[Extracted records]
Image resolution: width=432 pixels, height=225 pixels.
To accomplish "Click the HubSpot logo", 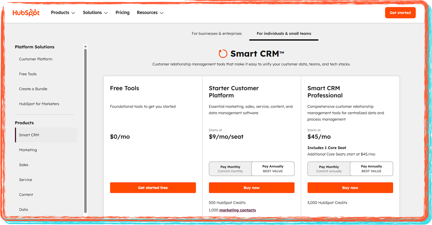I will [x=26, y=13].
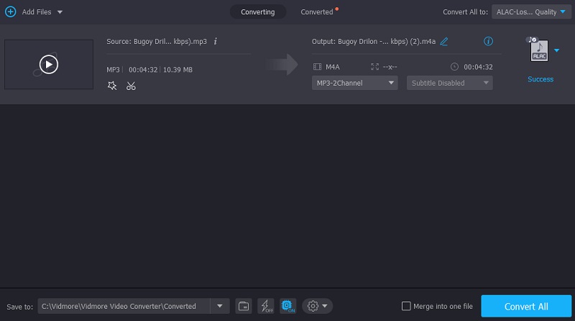Click the ALAC output format icon
575x321 pixels.
click(x=539, y=50)
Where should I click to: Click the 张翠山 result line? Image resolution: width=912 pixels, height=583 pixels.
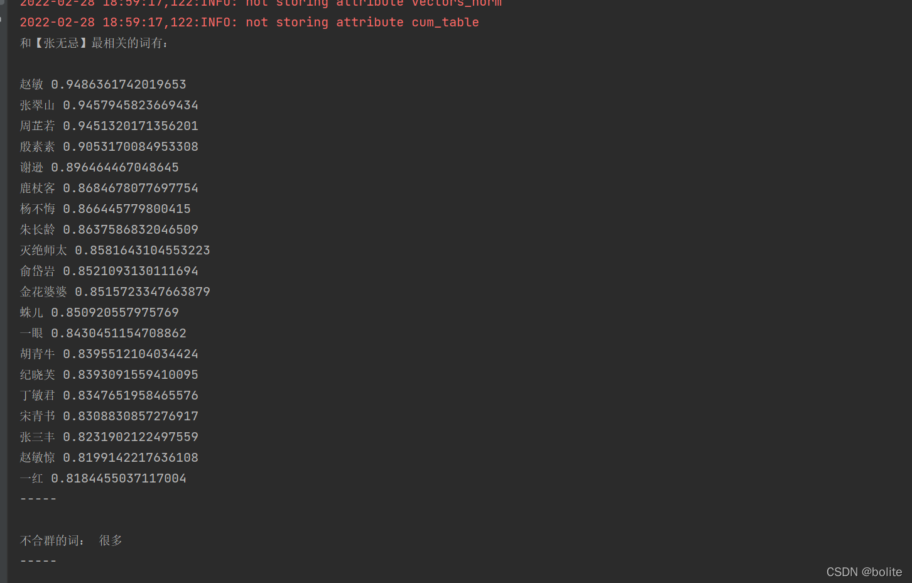[109, 105]
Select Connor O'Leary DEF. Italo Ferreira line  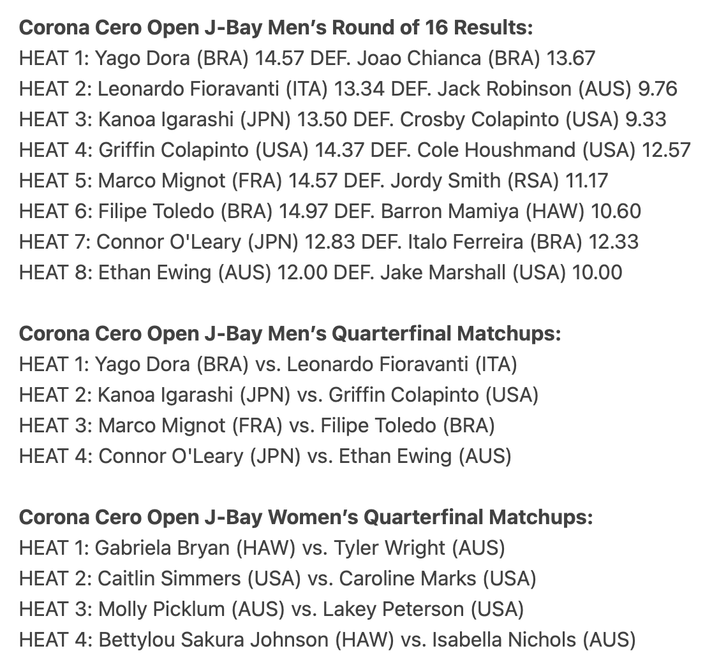329,242
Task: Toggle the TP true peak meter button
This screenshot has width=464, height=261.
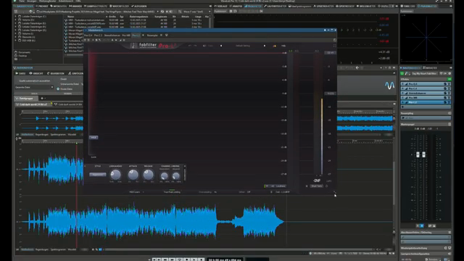Action: pos(267,186)
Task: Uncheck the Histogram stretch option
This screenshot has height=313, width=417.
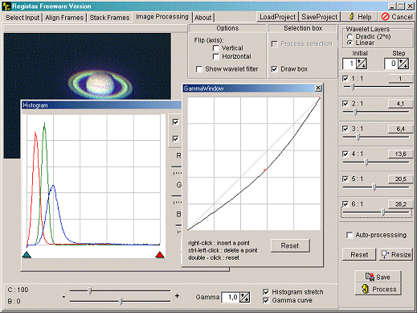Action: [x=266, y=292]
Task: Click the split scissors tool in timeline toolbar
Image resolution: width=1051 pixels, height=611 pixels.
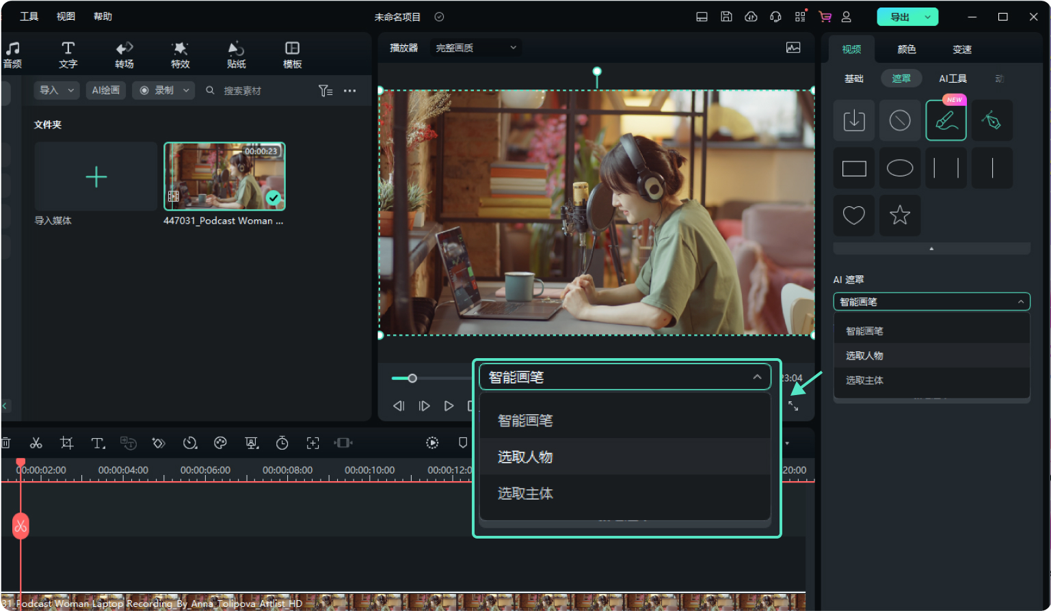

Work instruction:
Would you filter the records and copy each line that contains the word "Task"?

Exercise response:
Task: Toggle the TP true peak meter button
Task: Uncheck the Histogram stretch option
Task: Click the split scissors tool in timeline toolbar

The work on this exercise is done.